• [TASKS AND EXERCISES]:
(a) Decide whether each statement below agrees with the passage on anger in society. For each, answer yes or no and quote the words from the passage that settle it.
(i) The first writer found that faking anger worked well.
(ii) The reply says a person can yell without being angry.
(iii) The first writer says that staying calm makes onlookers think the writer is in the wrong.
(b) Continue the passage on anger in society from its last sentence.

Necessity of anger while living in society

In interactions with people, it seems anger is sometimes necessary. Some people do things only when they are yelled at. Otherwise, they take things lightly at the cost of others’(my) inconvenience.
Also, instead of discussing things they’d start yelling at some perceived indignation and when I respond to their yellings calmly, they redouble their voice and emotion. My being calm also gives the onlookers the perception that I’m on the wrong side, or meek who can be walked over. I tried faking anger but it’s less effective and difficult.
As some one committed to becoming actually free, how would you approach such instances?

It’s a simple matter that, you don’t have to be angry to yell :slight_smile: . If someone really only responds to yelling then you can yell without being angry. Similarly you can act solemn when you are supposed to be sad, at a funeral for example.

• [SOURCE EXCERPT]:
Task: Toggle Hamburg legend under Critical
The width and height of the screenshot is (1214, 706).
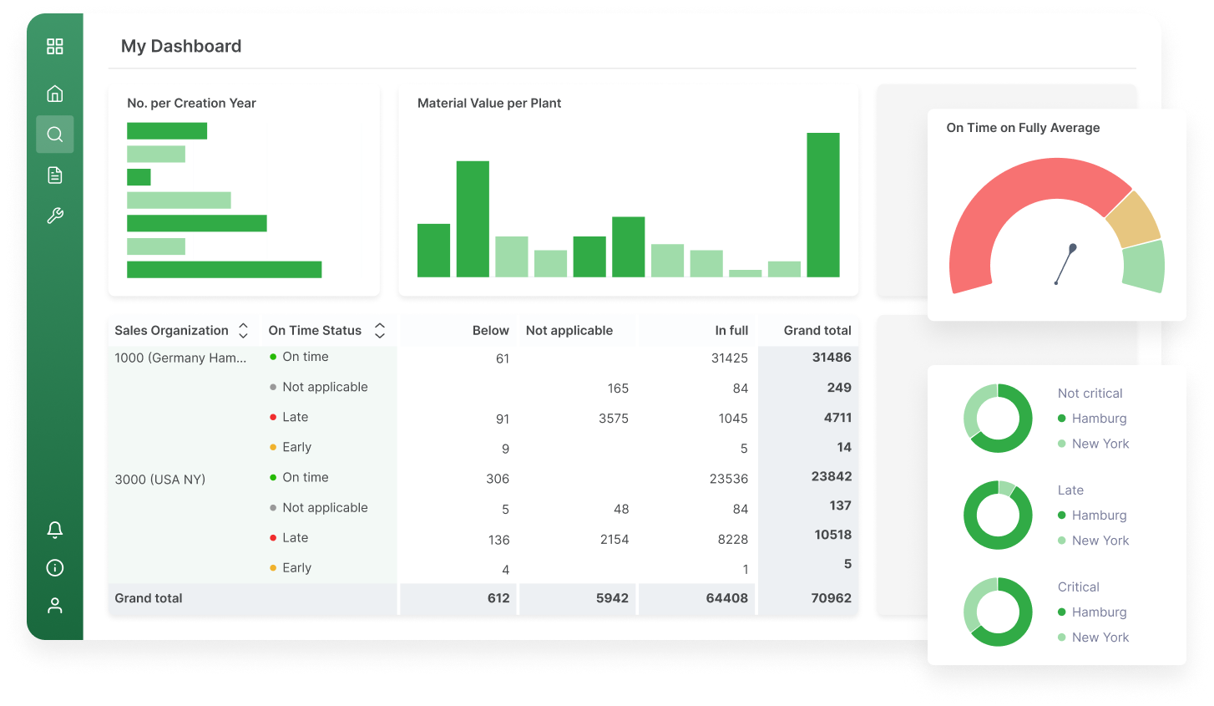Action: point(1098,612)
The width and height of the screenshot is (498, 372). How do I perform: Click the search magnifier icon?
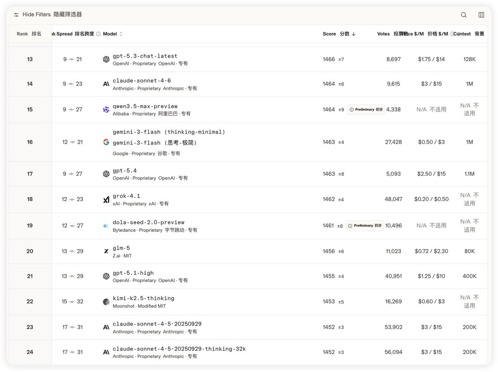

• [TASK ANSWERS]:
(a)
(i) No: "I tried faking anger but it’s less effective and difficult."
(ii) Yes: "you can yell without being angry."
(iii) Yes: "My being calm also gives the onlookers the perception that I’m on the wrong side"

(b)
You can stand up for yourself without getting angry. Actually I’ve found it’s far more effective to stand up for myself when I am not emotional. My business partner is very good at this and he isn’t even aware of actual freedom as a possibility let alone being committed to becoming free.

Yea people can and will do this… why let that spoil your enjoyment of being alive by becoming angry in turn?

There is probably an aspect of you feeling hurt or defensive which is evoking further anger in the other person, rather than actually being calm/unaffected.

But even so they might redouble their voice and emotion… but again you don’t need to be angry to respond in turn.

Well take a look at Richard’s correspondence… does he give off the impression of someone who is meek or can be walked over? And he wrote all that without ever being angry :smiley: .

Maybe that’s because it’s something you’re not used to?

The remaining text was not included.